REPUBLIKA.CO.ID, PONTIANAK — Lembaga Penjamin Simpanan (LPS) telah menyelesaikan pembayaran klaim penjaminan kepada nasabah BPR Duta Niaga di Pontianak, Kalimantan Barat, sebesar Rp 78,1 miliar. Penanganan cepat ini mendapat apresiasi dari Komisi XI DPR RI yang turut meninjau langsung ke lokasi pada Jumat (9/5/2025), usai izin usaha BPR tersebut dicabut OJK pada 5 Desember 2024.
“Kami pun telah memeriksa secara mendalam proses penanganan bank oleh Tim Likuidasi LPS. Semuanya sudah berjalan baik, yaitu dari segi administrasi, personal touch terhadap para nasabah, dan penanganan komunikasi dengan seluruh stakeholder,” ujar Anggota Komisi XI DPR RI, Kamrussamad, dalam keterangan tertulis dikutip Ahad (11/5/2025).
Dalam kunjungan tersebut, Komisi XI juga mendorong LPS untuk menjaga profesionalisme dan memastikan hak nasabah tetap terlindungi sesuai aturan yang berlaku. LPS menunjuk Bank BNI untuk menyalurkan klaim penjaminan kepada nasabah.
“Para nasabah juga menyampaikan bahwa mereka cukup tenang dengan adanya LPS. Dana mereka akhirnya bisa diambil kembali. Nasabah juga lebih yakin dan menyampaikan kepada nasabah lainnya bahwa menabung di bank itu aman karena dijamin oleh LPS," kata Sekretaris Lembaga LPS, Jimmy Ardianto.
Salah satu nasabah, Ibu Dina, mengungkapkan proses pencairan berjalan cepat dan tanpa hambatan. “Dari saat bank ditutup dan kita belum bisa menarik dana kita sampai akhirnya dana kita bisa diambil memang ada prosesnya. Tetapi hingga tim LPS turun tangan, tanpa memakan waktu lama akhirnya dana kita bisa kembali. Proses pencairan juga sangat cepat dan tidak bertele-tele, tidak sampai setengah jam sudah bisa dicairkan,” ujarnya.
Secara nasional, waktu pembayaran klaim penjaminan juga terus dipangkas. Jika pada 2020 proses pencairan tahap pertama butuh 14 hari kerja, kini LPS mampu menyelesaikannya hanya dalam lima hari kerja.

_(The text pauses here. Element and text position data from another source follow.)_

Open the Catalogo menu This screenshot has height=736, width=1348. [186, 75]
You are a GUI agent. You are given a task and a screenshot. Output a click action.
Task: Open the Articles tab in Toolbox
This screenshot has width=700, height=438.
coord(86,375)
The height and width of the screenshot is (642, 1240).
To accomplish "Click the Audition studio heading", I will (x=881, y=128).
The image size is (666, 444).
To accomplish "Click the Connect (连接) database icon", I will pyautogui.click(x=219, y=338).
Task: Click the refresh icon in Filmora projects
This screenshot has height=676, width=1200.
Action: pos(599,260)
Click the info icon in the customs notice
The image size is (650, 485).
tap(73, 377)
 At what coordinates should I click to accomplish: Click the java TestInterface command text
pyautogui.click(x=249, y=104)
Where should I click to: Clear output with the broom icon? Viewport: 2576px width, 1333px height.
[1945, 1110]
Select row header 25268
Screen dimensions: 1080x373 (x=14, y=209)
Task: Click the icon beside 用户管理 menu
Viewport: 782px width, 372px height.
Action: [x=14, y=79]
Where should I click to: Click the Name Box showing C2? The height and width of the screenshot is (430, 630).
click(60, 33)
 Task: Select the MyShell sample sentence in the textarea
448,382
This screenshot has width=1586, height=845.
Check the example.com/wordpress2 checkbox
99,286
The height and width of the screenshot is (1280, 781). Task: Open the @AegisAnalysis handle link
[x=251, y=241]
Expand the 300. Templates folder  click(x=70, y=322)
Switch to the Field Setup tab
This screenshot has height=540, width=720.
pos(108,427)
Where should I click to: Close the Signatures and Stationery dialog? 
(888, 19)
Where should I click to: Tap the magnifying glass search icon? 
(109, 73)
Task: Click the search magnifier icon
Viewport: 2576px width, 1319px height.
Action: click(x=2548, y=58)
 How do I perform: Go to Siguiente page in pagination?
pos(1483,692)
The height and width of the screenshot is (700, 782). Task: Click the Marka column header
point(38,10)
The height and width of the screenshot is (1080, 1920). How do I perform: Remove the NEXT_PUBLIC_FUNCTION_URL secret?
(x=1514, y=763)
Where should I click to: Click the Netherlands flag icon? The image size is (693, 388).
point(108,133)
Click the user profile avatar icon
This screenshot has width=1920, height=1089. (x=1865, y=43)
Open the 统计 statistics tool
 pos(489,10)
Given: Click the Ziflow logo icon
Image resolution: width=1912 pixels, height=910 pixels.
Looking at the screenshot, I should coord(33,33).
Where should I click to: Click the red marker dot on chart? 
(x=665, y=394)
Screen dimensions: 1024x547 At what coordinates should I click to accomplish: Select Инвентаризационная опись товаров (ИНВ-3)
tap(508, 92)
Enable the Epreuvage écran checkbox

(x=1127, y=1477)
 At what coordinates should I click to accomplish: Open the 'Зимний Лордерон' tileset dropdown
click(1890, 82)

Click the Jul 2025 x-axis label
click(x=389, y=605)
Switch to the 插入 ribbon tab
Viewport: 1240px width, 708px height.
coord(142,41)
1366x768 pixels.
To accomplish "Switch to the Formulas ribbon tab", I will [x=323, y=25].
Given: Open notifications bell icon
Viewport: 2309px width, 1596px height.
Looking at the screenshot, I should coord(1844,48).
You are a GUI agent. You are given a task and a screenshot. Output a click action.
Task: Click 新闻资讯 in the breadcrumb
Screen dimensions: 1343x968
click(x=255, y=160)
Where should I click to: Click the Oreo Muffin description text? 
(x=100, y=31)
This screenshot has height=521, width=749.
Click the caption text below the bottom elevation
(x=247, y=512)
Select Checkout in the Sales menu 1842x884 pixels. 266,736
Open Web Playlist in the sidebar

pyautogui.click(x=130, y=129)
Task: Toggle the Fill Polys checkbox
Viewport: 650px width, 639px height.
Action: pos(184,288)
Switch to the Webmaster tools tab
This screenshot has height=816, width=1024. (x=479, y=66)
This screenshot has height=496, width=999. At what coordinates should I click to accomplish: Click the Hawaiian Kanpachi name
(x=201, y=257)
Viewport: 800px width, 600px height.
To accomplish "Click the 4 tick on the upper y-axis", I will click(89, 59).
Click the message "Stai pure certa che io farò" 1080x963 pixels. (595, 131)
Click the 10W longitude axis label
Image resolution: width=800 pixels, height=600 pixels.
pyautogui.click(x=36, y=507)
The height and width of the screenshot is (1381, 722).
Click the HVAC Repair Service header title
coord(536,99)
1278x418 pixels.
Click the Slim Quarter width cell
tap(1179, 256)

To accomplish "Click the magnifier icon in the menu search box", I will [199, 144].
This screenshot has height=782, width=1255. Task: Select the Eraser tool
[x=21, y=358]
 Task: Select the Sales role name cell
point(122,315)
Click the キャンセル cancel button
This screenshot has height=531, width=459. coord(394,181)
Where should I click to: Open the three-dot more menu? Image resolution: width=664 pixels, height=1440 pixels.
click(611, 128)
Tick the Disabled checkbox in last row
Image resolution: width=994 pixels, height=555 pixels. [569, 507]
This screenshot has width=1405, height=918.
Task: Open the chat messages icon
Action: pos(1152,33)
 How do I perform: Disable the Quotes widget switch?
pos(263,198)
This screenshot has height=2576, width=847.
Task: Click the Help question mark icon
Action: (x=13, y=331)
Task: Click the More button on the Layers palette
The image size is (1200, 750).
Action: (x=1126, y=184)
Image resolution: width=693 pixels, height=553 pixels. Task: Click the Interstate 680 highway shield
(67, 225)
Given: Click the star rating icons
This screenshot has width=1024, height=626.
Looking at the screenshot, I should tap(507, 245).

Di Kalimantan Barat sendiri, hingga 30 April 2025, LPS telah menangani klaim penjaminan terhadap tiga BPR/BPRS yang dicabut izinnya, dengan total nilai klaim Rp 127,39 miliar. Dari jumlah itu, Rp 125,84 miliar merupakan Simpanan Layak Bayar (SLB) dan Rp 1,55 miliar merupakan Simpanan Tidak Layak Bayar (STLB).
LPS menjelaskan, STLB terjadi apabila tidak memenuhi tiga syarat 3T yakni tercatat dalam pembukuan bank, tingkat bunga simpanan tidak melebihi Tingkat Bunga Penjaminan LPS, dan tidak terindikasi maupun terbukti melakukan fraud atau tindak pidana perbankan.